MISSISSIPPI JOHN HURT
When the Folk/Blues revival of the early 60’s brought old Blues players out of obscurity and put them on the world stage, nobody’s obscurity was deeper than Mississippi John Hurt’s. He had a superb fingerpicking style and a vast repertiore of songs, but John turned down the chance to join a travelling show when he was a youth because his heart was close to home and family, and the security they offered. John worked as a farm-hand around Avalon, Miss. until he was almost 70 years old and in all that time the biggest crowd he played for was probably less than a hundred.
This was because John was a genial, modest man who looked on music as his hobby. He had a gentle, quiet style that didn’t lend itself to loud dances and festivities; an understated performer with a delicate guitar style more reminiscent of Piedmont than the Delta, and soft and lilting but somewhat plain voice.
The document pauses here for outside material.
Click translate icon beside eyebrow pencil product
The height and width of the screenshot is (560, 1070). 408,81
I suspect his ideal venue was probably his own back porch where he would entertain his friends, or maybe a small party. John’s repertoire included ragtime, folk songs, spirituals and ballads as well as Blues songs, both standards and original material.
In 1892, John Smith Hurt was born in Carroll County Mississippi and in such an isolated community, music was usually self-made, so he started playing guitar when he was ten. He worked as a farm labourer as soon as he was big enough, but around 1916 he went to work on the railroad for a short spell, which exposed him to some different musical styles and some new songs. Back in Avalon he teamed up with Willie Namour, a white fiddle player. A scout from Okeh records came to see Namour in 1927, after he had won a fiddle contest and as a result of seeing the pair play, he took John to a studio in Memphis where they recorded a few tracks. Only two were issued at the time, although John went to New York the following year to record some more. These original tracks show the charm of John’s work. With it’s jaunty, melodic chord work, intricate finger-picking and his warm friendly voice, it is a truly unique interpretation of the Blues.
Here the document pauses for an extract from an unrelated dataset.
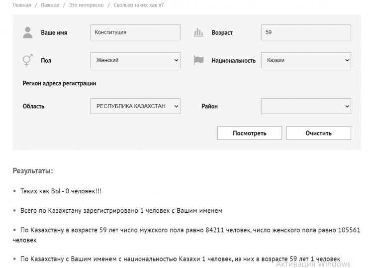Click the Национальность label text
This screenshot has height=268, width=368.
coord(233,60)
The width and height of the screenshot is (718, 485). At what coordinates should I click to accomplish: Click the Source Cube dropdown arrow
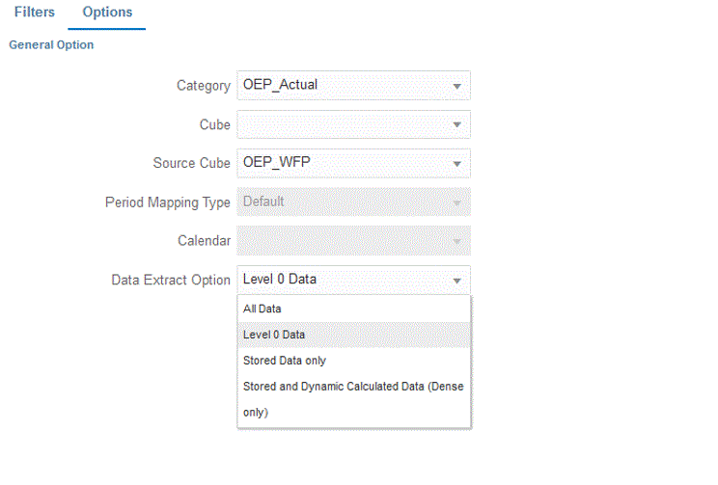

Avalon Blues helped to trace John’s whereabouts;
After the ‘Crash of 29’ and the resulting economic slump, there were to be no more recording opportunities for John for 35 years. One of the songs he recorded for Okeh in 1928 was ‘Avalon Blues’ and the lyric, ‘my home town’ was the clue that musicologist Tom Hoskins followed when he decided to try to contact the old man in 1963. Hoskins must have been astounded to find the 70 year old John’s talents perfectly intact, and a series of concerts and recording sessions were arranged. He cut an album, ‘Avalon Blues’ and appeared at the 1963 and ’64 Newport Folk Festivals, displaying a style that had not changed much since the 20’s.
This fine example of Black American heritage and culture was welcomed on the folk revival scene, centred on coffee houses and university campuses, but a wider public was turning on to the Blues and John toured the country, sometimes with another ‘rediscovered’ talent, Skip James. Genial John seemed bemused that his music was suddenly popular and highly regarded, and he showed none of the bitterness of some of his contemporaries whose work had also been ignored for so long. In the brief years of John’s renaissance he recorded many songs for the Library of Congress and the Vanguard record label. He sang many Blues standards and covers of other people’s work as well as his own songs, but that was probably only a fraction of his repertoire.